Example 2: Daily-paid, 6-day workweek (no work, no pay on rest days)
- Monthly amount used for budgeting: ₱26,000
- Daily (26-day method): ₱26,000 ÷ 26 = ₱1,000.00
- Hourly: ₱1,000 ÷ 8 = ₱125.00
- Back to monthly (consistency check): ₱1,000 × 313 ÷ 12 ≈ ₱26,083.33 (The small difference reflects the rough 26-day monthly divisor vs. 313/12; choose one scheme and stick to it.)
Example 3: Daily-paid, 5-day workweek (Mon–Fri)
- Monthly amount used for budgeting: ₱22,000
- Daily (22-day method): ₱22,000 ÷ 22 = ₱1,000.00
- Hourly: ₱1,000 ÷ 8 = ₱125.00
- Back to monthly using 261 days/year: ₱1,000 × 261 ÷ 12 = ₱21,750.00 (If you need exact alignment, use either 22 or 261/12 ≈ 21.75 consistently across payroll rules.)
7) Interaction with minimum wage rules
- Daily basic rates derived from a monthly salary must not fall below the applicable regional daily minimum wage for the employee’s location and sector (non-agriculture/agriculture/retail-service thresholds, etc.).
- For monthly-paid staff, the 365-day daily equivalent is commonly used for minimum-wage compliance comparisons because it normalizes the monthly basic over the full year.
- For daily-paid staff, compare the actual payable daily basic (e.g., the 22- or 26-day method) to the posted daily minimum wage for the region/industry.
8) Absences, tardiness, and salary deductions
Your chosen divisor governs how you value an absence or tardiness deduction:
- Monthly-paid (365-day). To deduct for one day of absence without pay (AWOL/LOA), use the 365-based daily rate; hourly deductions use the hourly equivalent.
- Daily-paid. No need to “deduct”; you simply do not pay the unworked day. If you maintain a notional monthly budget, recompute actual pay from the daily rate × actual days worked (+ holiday entitlements, if any).
Consistency between the divisor for conversion and the divisor for deductions is essential to avoid wage disputes.
9) Payroll documentation and audit tips
- State the pay basis in the contract/handbook (monthly-paid vs. daily-paid; workweek pattern; paid/unpaid status of rest and special days).
- Declare the conversion divisor (365, 26, 22, or the annualized 313/261 ÷ 12) and use it consistently for daily rate, absences, and premium computations.
- Separate basic wage from allowances and premiums on the payslip.
- Track regional wage orders for the workplace location; adjust promptly when increases take effect.
- Document company practices (e.g., paying special days even if unworked) because consistent favorable practice can ripen into a demandable benefit.

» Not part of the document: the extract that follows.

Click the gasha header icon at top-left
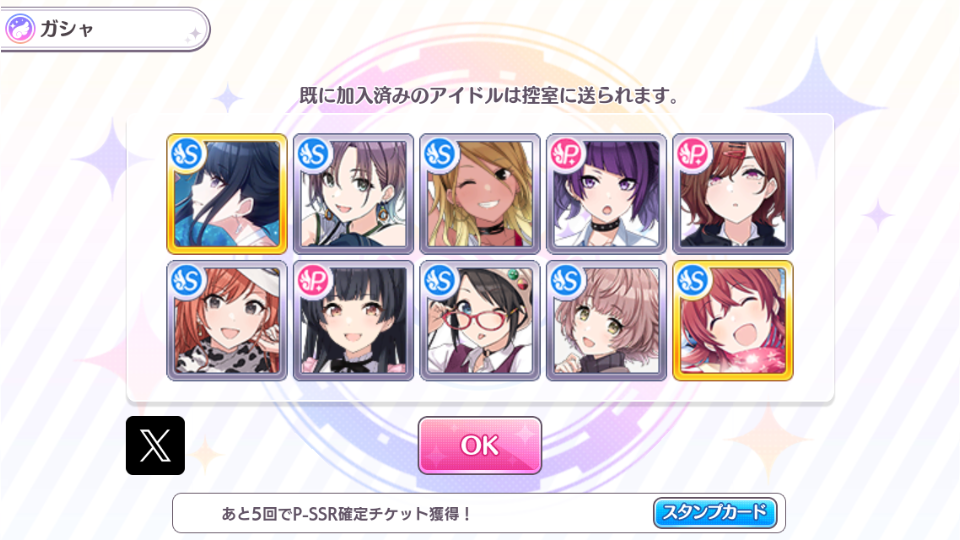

- Keep a reconciliation file showing how monthly figures map to daily/hourly rates and to statutory pay on holidays and special days.
10) Quick reference
Monthly-paid daily: Daily = Monthly × 12 ÷ 365 Hourly ≈ Daily ÷ 8
Daily-paid (6-day): Daily ≈ Monthly ÷ 26 (or Monthly ≈ Daily × 313 ÷ 12)
Daily-paid (5-day): Daily ≈ Monthly ÷ 22 (or Monthly ≈ Daily × 261 ÷ 12)

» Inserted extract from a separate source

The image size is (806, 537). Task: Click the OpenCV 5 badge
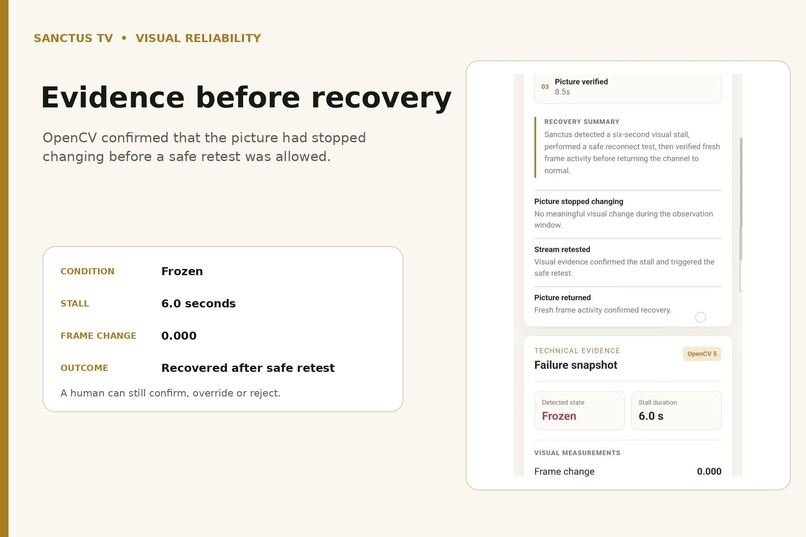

Check minimum wage: Derived daily basic must meet or exceed the applicable regional daily minimum.
Final notes
- The 365-day method is the norm for monthly-paid employees whose salaries cover the whole calendar year, while the 22/26 working-day method is appropriate where pay is strictly tied to days worked.
- Whichever method you adopt, spell it out in your documents and apply it uniformly across payroll computations (daily rate, absences, holiday pay, premiums).
- If a salary package “bundles” allowances into the headline monthly figure, separate them first to get the true basic monthly wage before conversion.